Foto: Márcia do Carmo/GEA

“O objetivo do zoneamento econômico ecológico é fazer com que o Amapá tenha, cada vez mais, segurança ambiental, jurídica e institucional, para desenvolver e destravar as áreas produtivas, mas preservando o meio ambiente”, destacou o secretário de Planejamento do Amapá, Lucas Abrahao.

O projeto teve início com a elaboração realizada por pesquisadores do Instituto de Pesquisas Científicas e Tecnológicas do Amapá (Iepa). Para o diretor-presidente do órgão, André Abdon, o zoneamento ambiental do território amapaense dará um norte para quem tem interesse em investir no estado.

“O zoneamento vai reunir informações essenciais e importantíssimas para que saibamos onde investir, como investir, e saber quais os locais adequados para realizar cada atividade econômica no nosso estado”, explicou Abdon.

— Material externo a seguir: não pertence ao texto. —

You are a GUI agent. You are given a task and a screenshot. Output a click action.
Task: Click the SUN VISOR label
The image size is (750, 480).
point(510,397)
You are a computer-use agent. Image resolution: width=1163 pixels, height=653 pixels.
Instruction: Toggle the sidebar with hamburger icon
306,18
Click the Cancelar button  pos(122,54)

Para o agricultor Tobias Laurindo, de 63 anos, que produz feijão, soja, milho, mandioca e laranja há mais de 20 anos nos municípios de Macapá e Itaubal, a principal vantagem do zoneamento territorial é a segurança jurídica.

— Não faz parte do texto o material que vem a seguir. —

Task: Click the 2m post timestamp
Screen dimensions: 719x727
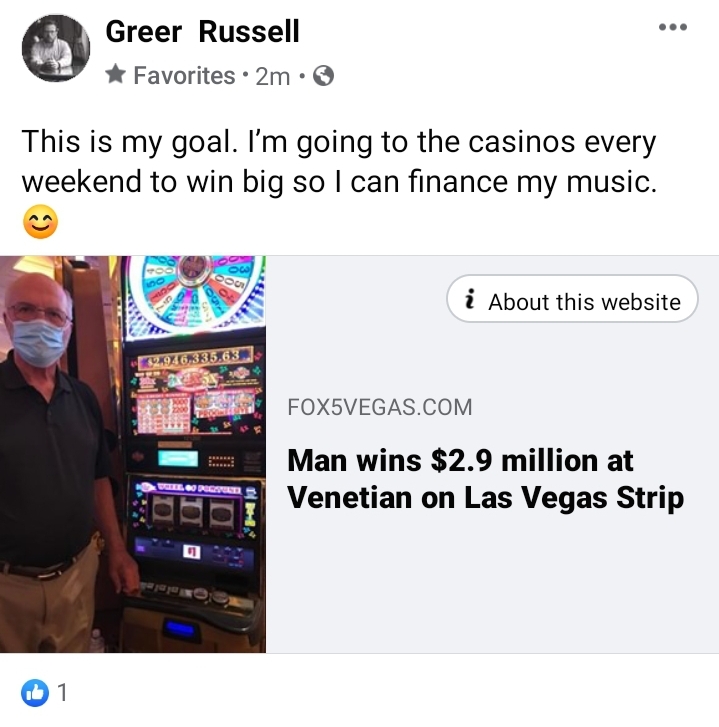Action: pos(273,76)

“É de suma importância para os produtores, de qualquer atividade, tanto mineral, madeireira, de pesca, que se tenha segurança jurídica, porque você dedica uma vida trabalhando, produzindo e investindo, mas sem segurança jurídica pode perder tudo do dia para a noite. Mas com o ZEE, teremos um instrumento norteador para saber onde cada atividade pode ser realizada dentro do território amapaense”, destacou Laurindo.

Atualmente, o estudo está na etapa de integração, onde todas as informações coletadas serão compiladas e a versão com ajustes finais do zoneamento integrará a minuta do Projeto de Lei. O próximo passo será a aprovação no plenário da Assembleia Legislativa do Estado.